Pe. Manuel Gonçalves


Textos para a Eucaristia (A): Is 60, 1-6; Sl 71 (72); Ef 3, 2-3a. 5-6; Mt 2, 1-12.

Marta Arrais - DESCALÇA AS TUAS FERIDAS

MARTA ARRAIS (2016). Descalça as tuas feridas. Crónicas para todos os dias. Lisboa: Paulus Editora. 136 páginas.
       Descalça as tuas feriadas é um daqueles títulos de excelência. É como a água fresca em pleno Verão, brisa suave que alivia qualquer cansaço, leitura envolvente que nos conduz ao nosso interior, ao que somos, aos dons recebidos, às forças que ainda há para gastar; leva-nos a perscrutar a vida e o sofrimento dos outros, valorizando o essencial, a vida, o amor, o serviço, a alegria. Marta Arrais é transparente, simples, acessível, profunda. Toca diversos temas e diria, toca o coração de quem a escuta (ou lê). Enternecedora, desafia, interpela, questiona, faz-nos refletir.
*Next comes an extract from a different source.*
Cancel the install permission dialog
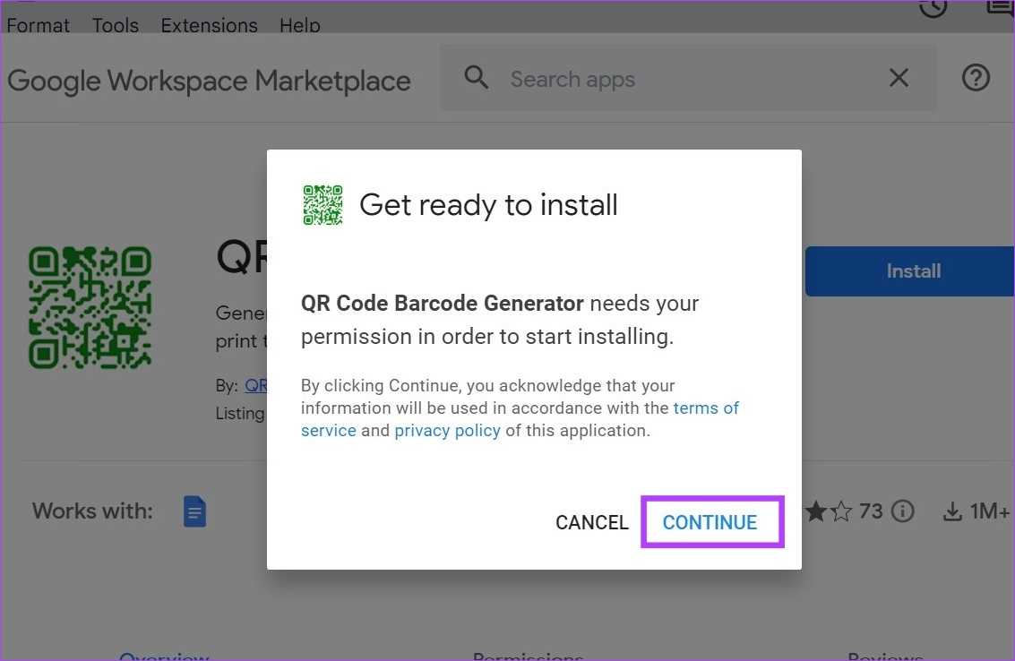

       Primeiro o contacto com os seus textos o sítio iMissio. Já tínhamos lido e partilhado algumas das suas reflexões. Depois o contacto com o livro. Na livraria da Diocese de Lamego, Gráfica de Lamego, peguei no livro e, como noutras ocasiões, perguntei à responsável, Paula Magalhães, se recomendava, se valia a pena. Também ela já tinha perguntado mas não lhe souberam responder. Voltei a olhar para o título, para o nome da autora e para a contracapa. E fez-se luz: acho que já li algumas reflexões, se for a autora dessas reflexões (do iMissio) então vale a pena. Vou levar. Fiquei convencido que era a autora das (tais) crónicas do iMissio e deixei a certeza à responsável que, sendo quem julgava ser, valeria bem a pena a compra e sobretudo e a leitura. E cá estou a confirmar o que então afirmei.
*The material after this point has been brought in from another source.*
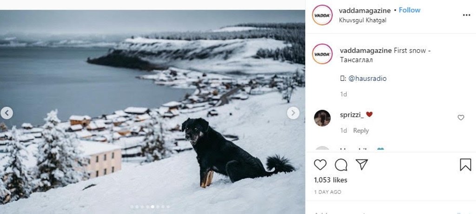Open the @hausradio mention link

click(x=367, y=78)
       É um livro que se lê bem. Algumas das crónicas podem ser lidas no sítio sugerido: iMISSIO ou também na página criada (julgo eu) para secundarizar a publicação deste livro: MARTA ARRAIS, o Barco de Sonhar. Mesmo tendo lido algumas das crónicas e podendo ler outras, prefiro ter o livro, ler, sublinhar, rever os sublinhados.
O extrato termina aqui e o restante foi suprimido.